Max Weber menyebut negara bisa berubah menjadi "sangkar besi" birokrasi. C. Wright Mills menggambarkannya sebagai kuasa elit yang sibuk menjaga privilese. Di Indonesia, kita melihat keduanya berjalan beriringan: aparat menjadi alat represi, sementara politisi menjadi aktor yang merawat sistem patronase.
Bahkan, pemikir muslim klasik seperti Al-Mawardi menegaskan, kekuasaan hanya bertahan jika dijalankan dengan adil. Ibn Khaldun pun memberi peringatan: arogansi dan penindasan akan meruntuhkan solidaritas antara rakyat dan penguasa.

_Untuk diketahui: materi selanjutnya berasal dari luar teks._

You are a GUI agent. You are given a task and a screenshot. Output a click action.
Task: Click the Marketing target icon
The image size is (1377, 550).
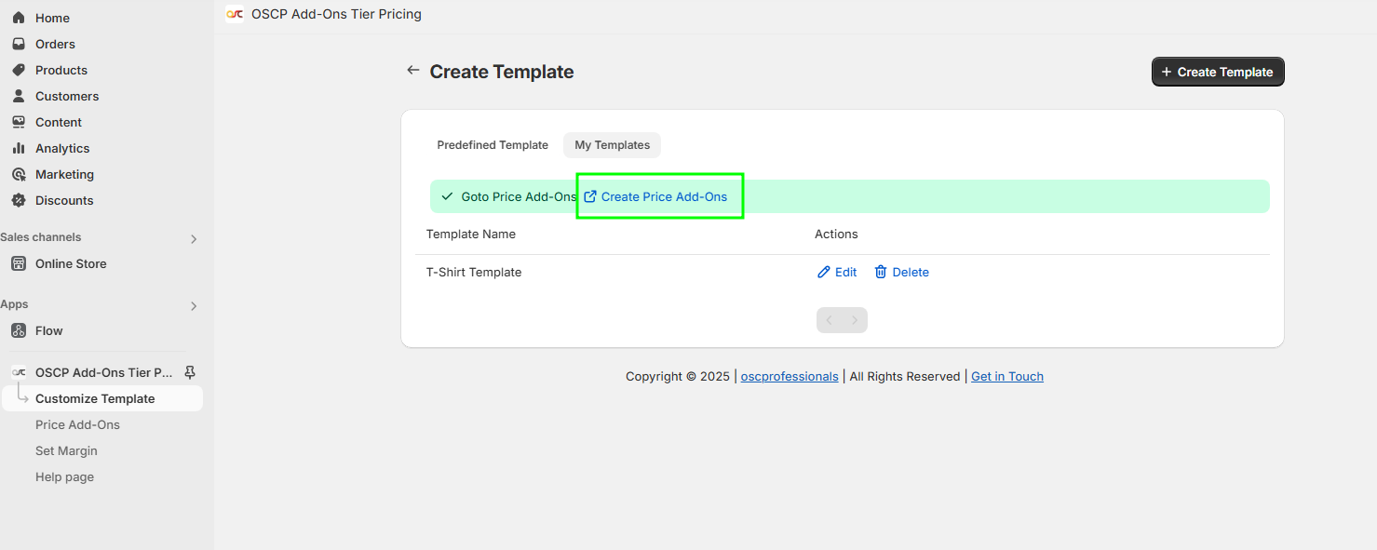click(x=18, y=174)
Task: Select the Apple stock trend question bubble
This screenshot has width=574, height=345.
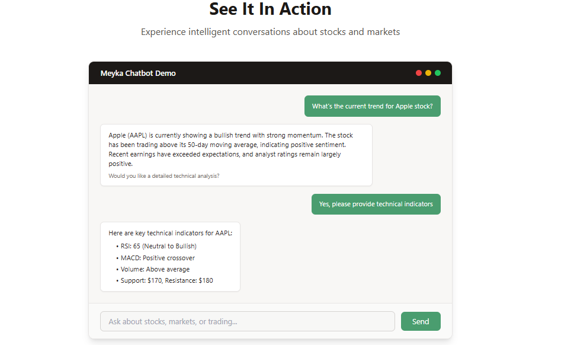Action: point(372,106)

Survei awal 2025 menunjukkan hampir 30% masyarakat tidak percaya pada DPR dan Polri. Angka ini berpotensi turun lebih jauh, apalagi dengan insiden seperti di Pejompongan.

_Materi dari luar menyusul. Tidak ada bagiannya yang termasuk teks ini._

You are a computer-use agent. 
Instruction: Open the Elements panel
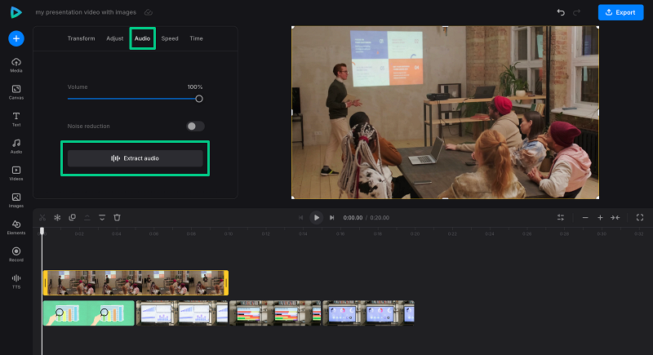(16, 227)
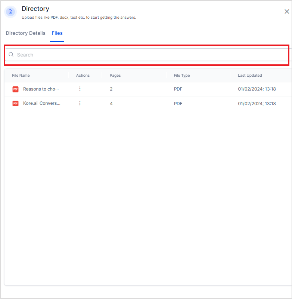The image size is (292, 299).
Task: Click the PDF icon for Kore.ai_Convers... file
Action: pyautogui.click(x=15, y=103)
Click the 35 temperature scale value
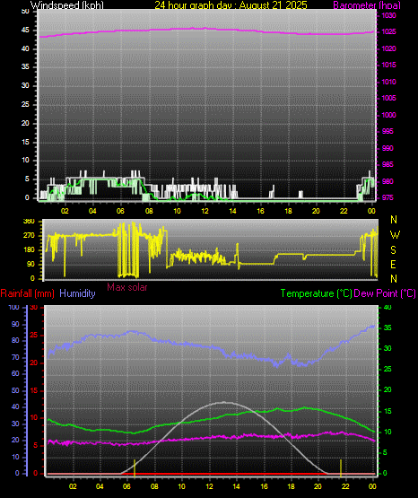418x498 pixels. click(388, 328)
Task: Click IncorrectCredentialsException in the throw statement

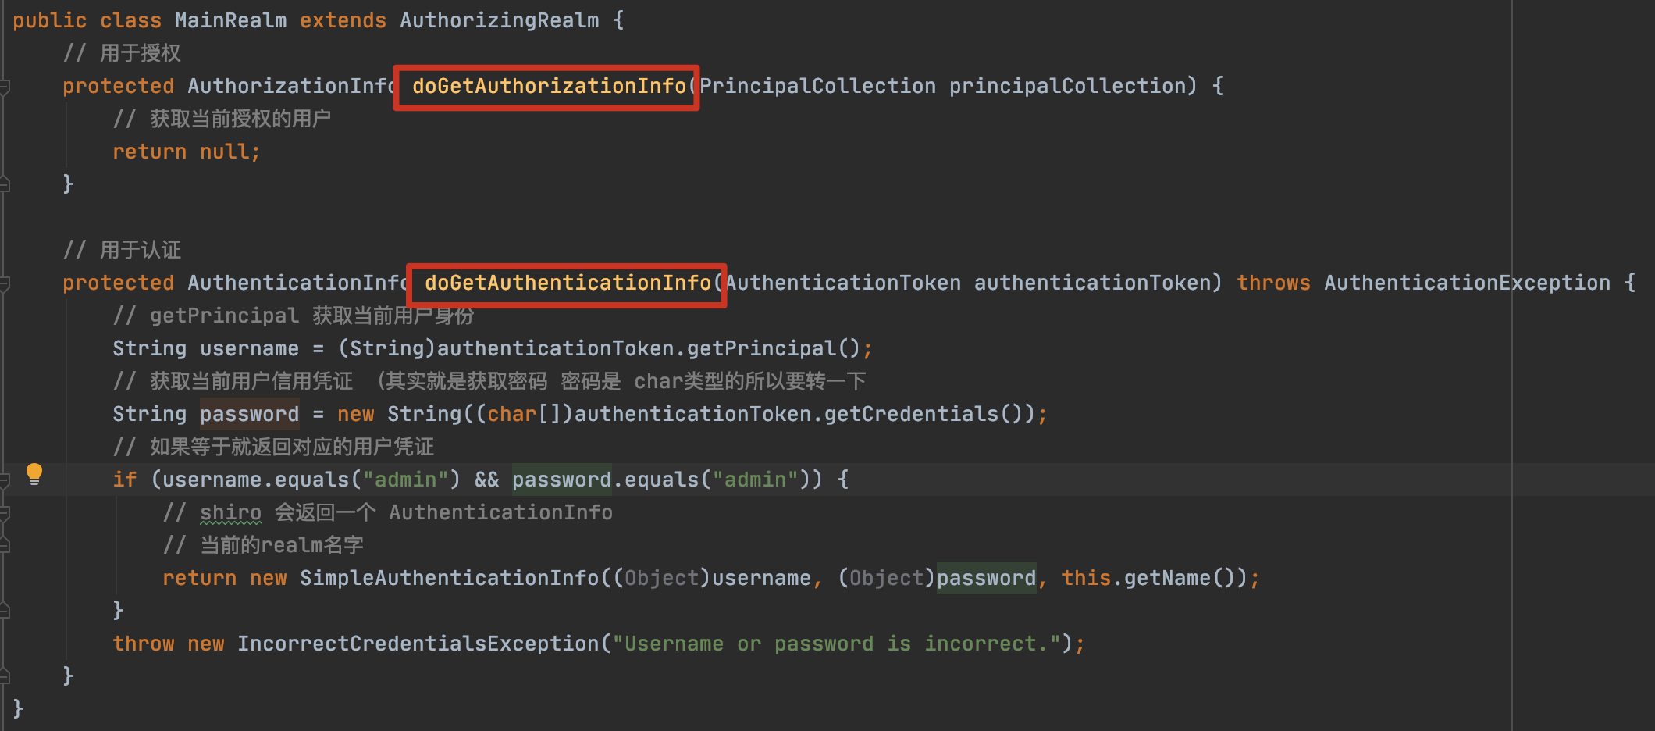Action: pyautogui.click(x=418, y=644)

Ketidakpercayaan itu lahir dari akumulasi peristiwa: kasus korupsi yang tak kunjung tuntas, tebang pilih hukum, hingga kekerasan aparat yang terus berulang. Bukan hanya soal temperamen pejabat, melainkan cerminan pola relasi kuasa yang timpang.

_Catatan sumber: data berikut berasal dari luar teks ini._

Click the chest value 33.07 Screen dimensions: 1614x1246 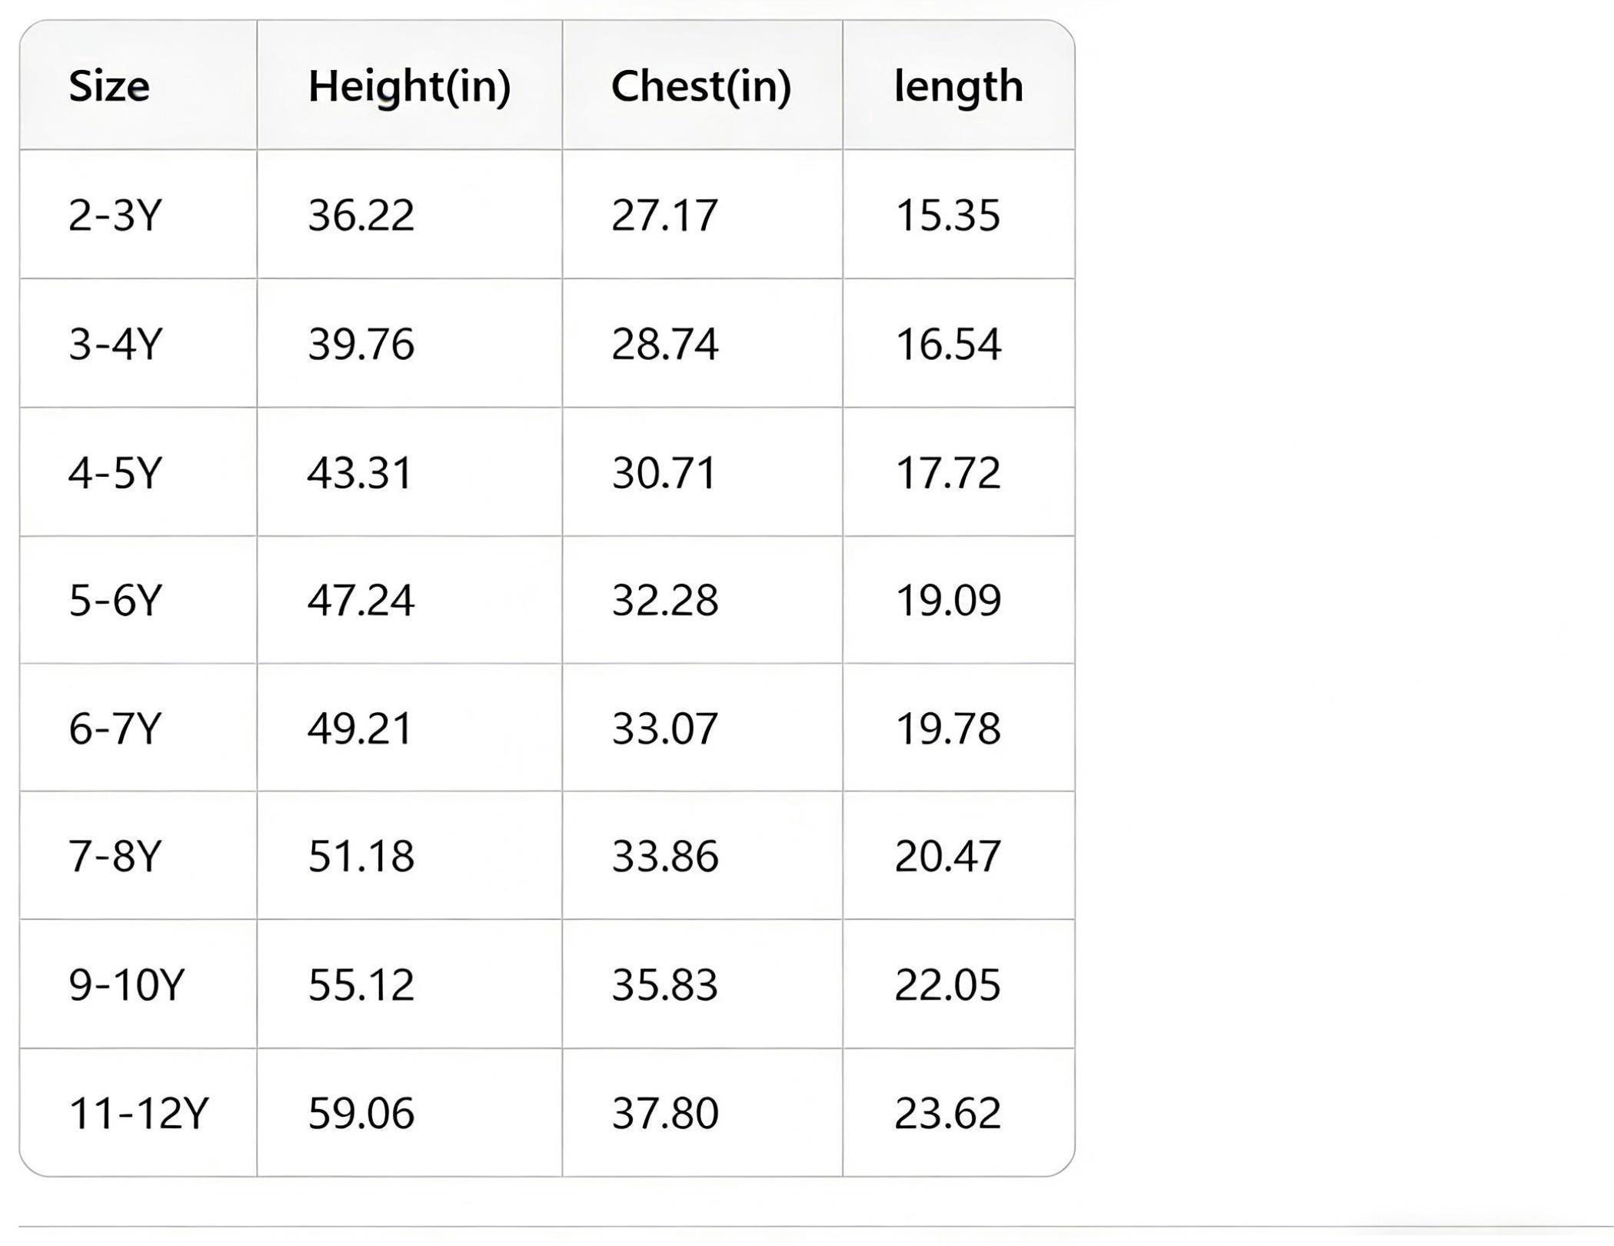pyautogui.click(x=664, y=729)
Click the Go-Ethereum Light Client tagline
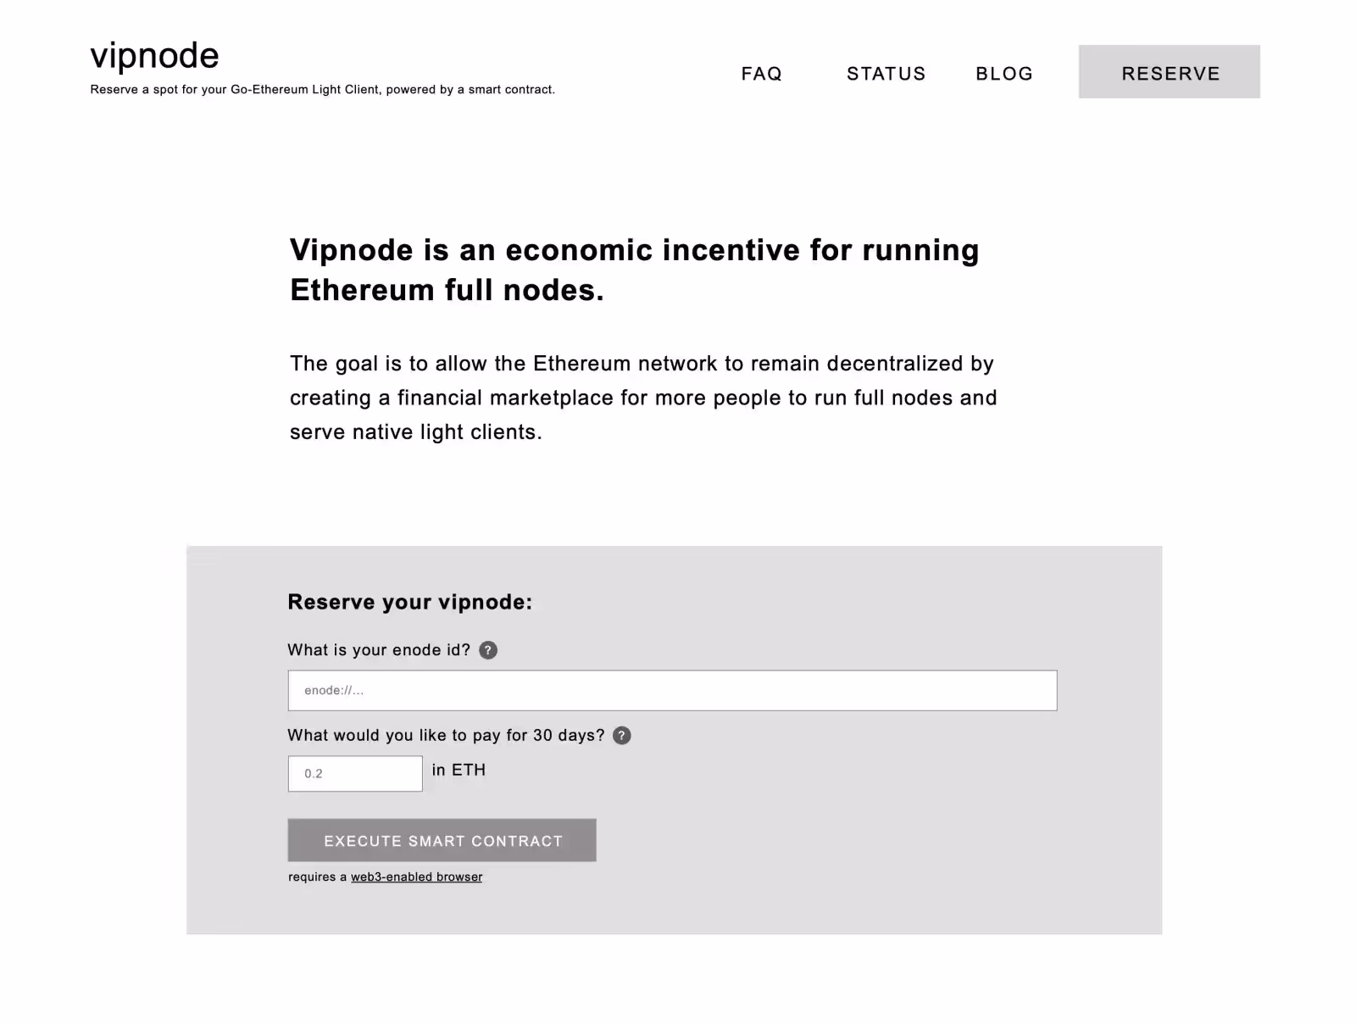Viewport: 1356px width, 1024px height. coord(322,90)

Demokrasi kita retak ketika rakyat yang bersuara justru digebuki, sementara penguasa sibuk menjaga citra dan kekuasaan. Sekarang sudah saatnya reformasi moral dan kelembagaan.
Model represif tidak akan pernah bertahan lama. Di era keterbukaan informasi, publik semakin kritis, semakin sulit dikendalikan dengan narasi tunggal.
Karena itu, ada beberapa hal mendesak:
1. Rotasi kekuasaan yang sehat. Jabatan jangan dijadikan "kursi keluarga" atau alat abadi untuk berkuasa. Batas periode seharusnya ditegakkan lebih ketat agar tidak muncul arogansi kekuasaan.
2. Distribusi kekuasaan yang plural. Jangan hanya berbasis patron-klien, melainkan memberi ruang partisipasi rakyat dalam keputusan politik.
3. Reformasi kelembagaan. Â Bukan sekadar hukum di atas kertas, tapi juga penanaman norma moral pada aparat negara.
4. Keadilan substantif. Bukan hanya soal kepatuhan pada penguasa, melainkan kesejahteraan nyata yang bisa dirasakan rakyat.
Negara bukanlah mesin represif. Melainkan lahir dari kontrak sosial, untuk melindungi, bukan menindas. Jika Leviathan terus menyimpang, maka kepercayaan publik akan terkikis habis.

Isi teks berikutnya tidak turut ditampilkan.